課題:
以下の高齢者統計の文章で、総人口に占める高齢者の割合が日本に次いで高い国はどこですか。

総務省は20日、「敬老の日」(9月21日)にちなんで、統計からみた我が国の65歳以上の高齢者の姿についてとりまとめた。それによると、我が国の総人口(2020年9月15日現在集計)は、前年に比べ29万人減少している一方、65歳以上の高齢者(以下「高齢者」)人口は、3617万人と前年に比べ30万人増加するとともに、過去最多となった。総人口に占める割合は28.7%で前年に比べ0.3ポイント上昇するとともに、過去最高となっている。
男女別にみると、男性は1573万人(男性人口の25.7%)、女性は2044万人(女性人口の31.6%)となり、女性が男性より471万人多くなっている。
人構成比(女性100人に対する男性の数)については、15歳未満で105.0、15~64歳では102.7と男性が多いのに対し、65歳以上では77.0と女性が多かった。
年齢階級別では、いわゆる「団塊の世代」(1947年~1949年生まれ)を含む70歳以上人口は2791万人(総人口の22.2%)で、前年に比べ78万人増(0.7ポイント上昇)となった。また、75歳以上人口は1871万人(同14.9%)で24万人増(0.3ポイント上昇)、80歳以上人口は1160万人(同9.2%)で36万人増(0.3ポイント上昇)となっている。
総人口に占める高齢者人口の割合の推移をみると、1950年(4.9%)以降一貫して上昇が続いており、1985年に10%、2005年に20%を超え、2020年は28.7%となった。
国立社会保障・人口問題研究所の推計によると、この割合は今後も上昇を続け、第2次ベビーブーム期(1971年~1974年)に生まれた世代が65歳以上となる2040年には、35.3%になると見込まれている。
今年の高齢者の総人口に占める割合を比較すると、日本(28.7%)は世界で最も高く、次いでイタリア(23.3%)、ポルトガル(22.8%)、フィンランド(22.6%)などとなっている。
また、高齢者の総人口に占める割合の推移をみると、各国とも上昇傾向にある。
高齢者の就業
高齢者の就業についてみると、2019年の高齢者の就業者(以下「高齢就業者」)数は、2004年以降、16年連続で前年に比べ増加し、892万人と比較可能な1968年以降で過去最多となった。
高齢就業者数の対前年増減をみると、「団塊の世代」の高齢化などを背景に、2013年から2016年までは主に65~69歳で増加、2017年以降は「団塊の世代」が70歳を迎え始めたこと等により、主に70歳以上で増加している。
2019年の高齢者の就業率を年齢階級別にみると、2019年は65~69歳で48.4%、70歳以上で17.2%となり、年齢が高くなるとともに就業率は高くなっている。
また、男女別では、男性が34.1%、女性が17.8%と、いずれも8年連続で前年に比べて上昇している。65~69歳の就業率をみると、2014年に男性は50%、女性は30%を超え、その後も一貫して上昇している。
15歳以上の就業者総数に占める高齢就業者の割合は13.3%と比較可能な1968年以降で過去最高となった。
高齢就業者を主な産業別にみると、「卸売業、小売業」が126万人で最も多く、次いで「農業、林業」が108万人、「サービス業(ほかに分類されないもの)」が103万人、「製造業」が94万人などとなった。

提供資料:
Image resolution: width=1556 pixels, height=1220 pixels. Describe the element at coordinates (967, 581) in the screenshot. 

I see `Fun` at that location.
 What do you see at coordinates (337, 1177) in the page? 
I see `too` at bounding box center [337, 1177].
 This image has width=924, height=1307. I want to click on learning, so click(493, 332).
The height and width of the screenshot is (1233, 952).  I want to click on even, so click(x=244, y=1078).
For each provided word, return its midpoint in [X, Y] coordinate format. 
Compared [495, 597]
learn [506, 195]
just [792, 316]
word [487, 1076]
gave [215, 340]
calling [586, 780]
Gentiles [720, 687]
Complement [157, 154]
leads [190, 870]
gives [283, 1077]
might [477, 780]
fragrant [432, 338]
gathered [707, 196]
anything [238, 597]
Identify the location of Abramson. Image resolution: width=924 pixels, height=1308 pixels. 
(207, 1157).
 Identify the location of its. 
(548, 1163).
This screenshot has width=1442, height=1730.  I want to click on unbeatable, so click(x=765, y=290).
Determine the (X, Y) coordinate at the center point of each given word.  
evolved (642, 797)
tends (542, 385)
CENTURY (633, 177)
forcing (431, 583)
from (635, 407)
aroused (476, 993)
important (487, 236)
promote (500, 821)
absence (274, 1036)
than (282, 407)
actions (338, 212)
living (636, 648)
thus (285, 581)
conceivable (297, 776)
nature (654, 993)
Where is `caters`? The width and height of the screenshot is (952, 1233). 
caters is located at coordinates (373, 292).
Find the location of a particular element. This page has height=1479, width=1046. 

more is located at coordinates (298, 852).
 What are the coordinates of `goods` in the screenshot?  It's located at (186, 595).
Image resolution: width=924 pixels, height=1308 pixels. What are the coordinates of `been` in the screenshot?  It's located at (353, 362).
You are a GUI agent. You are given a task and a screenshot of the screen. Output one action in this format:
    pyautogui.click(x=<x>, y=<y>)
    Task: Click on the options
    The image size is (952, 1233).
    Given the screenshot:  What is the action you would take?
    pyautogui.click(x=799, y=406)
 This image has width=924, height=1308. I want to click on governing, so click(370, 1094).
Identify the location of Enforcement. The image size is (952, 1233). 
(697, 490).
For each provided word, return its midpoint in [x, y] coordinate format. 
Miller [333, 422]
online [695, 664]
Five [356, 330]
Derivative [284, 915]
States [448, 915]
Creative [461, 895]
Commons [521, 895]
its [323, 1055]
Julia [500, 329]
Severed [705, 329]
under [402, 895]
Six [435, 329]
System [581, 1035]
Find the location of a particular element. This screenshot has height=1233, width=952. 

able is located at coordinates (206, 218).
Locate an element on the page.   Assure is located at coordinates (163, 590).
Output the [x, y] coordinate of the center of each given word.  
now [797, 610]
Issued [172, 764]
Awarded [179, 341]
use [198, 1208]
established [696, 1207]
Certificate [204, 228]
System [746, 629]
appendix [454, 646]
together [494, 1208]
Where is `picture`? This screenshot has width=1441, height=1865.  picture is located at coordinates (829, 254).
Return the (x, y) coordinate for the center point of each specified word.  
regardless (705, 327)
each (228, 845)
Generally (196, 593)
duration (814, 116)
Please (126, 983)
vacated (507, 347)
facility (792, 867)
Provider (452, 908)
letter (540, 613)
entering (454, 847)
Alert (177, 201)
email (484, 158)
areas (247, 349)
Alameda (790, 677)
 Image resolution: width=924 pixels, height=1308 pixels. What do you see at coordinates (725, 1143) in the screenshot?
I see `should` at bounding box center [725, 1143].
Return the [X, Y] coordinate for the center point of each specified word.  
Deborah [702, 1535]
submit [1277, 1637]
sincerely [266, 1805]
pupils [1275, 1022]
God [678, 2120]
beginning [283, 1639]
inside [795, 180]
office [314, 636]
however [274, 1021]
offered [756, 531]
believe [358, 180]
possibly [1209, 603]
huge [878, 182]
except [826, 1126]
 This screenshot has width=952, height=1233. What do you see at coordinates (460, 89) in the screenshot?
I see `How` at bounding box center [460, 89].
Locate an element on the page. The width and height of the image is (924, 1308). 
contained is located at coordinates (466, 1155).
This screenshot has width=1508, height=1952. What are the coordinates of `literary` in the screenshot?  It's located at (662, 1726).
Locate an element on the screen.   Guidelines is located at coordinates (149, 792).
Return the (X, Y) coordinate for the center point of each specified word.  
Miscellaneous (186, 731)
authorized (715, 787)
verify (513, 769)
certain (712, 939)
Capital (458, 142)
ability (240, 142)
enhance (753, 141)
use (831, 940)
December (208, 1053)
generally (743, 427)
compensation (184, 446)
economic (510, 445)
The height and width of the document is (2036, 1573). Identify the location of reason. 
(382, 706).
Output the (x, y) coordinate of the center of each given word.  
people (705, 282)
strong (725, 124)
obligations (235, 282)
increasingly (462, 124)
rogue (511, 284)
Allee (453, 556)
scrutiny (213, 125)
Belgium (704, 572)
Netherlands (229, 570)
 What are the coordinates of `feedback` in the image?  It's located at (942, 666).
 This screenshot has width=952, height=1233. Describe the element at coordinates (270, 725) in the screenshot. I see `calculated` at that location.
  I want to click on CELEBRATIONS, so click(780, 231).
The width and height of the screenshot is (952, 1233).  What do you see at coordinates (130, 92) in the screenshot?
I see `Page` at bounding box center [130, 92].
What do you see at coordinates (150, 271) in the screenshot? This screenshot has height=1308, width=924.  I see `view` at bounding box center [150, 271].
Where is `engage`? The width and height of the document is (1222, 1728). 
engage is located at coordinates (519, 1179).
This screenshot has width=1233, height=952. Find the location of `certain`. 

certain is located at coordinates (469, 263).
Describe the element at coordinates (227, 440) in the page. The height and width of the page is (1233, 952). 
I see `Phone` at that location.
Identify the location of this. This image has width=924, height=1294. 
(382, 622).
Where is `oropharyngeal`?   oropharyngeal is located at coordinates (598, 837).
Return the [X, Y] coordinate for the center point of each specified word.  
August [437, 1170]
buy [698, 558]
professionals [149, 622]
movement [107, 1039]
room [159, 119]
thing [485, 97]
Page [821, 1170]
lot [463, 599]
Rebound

最終回答:
イタリア(23.3%)です。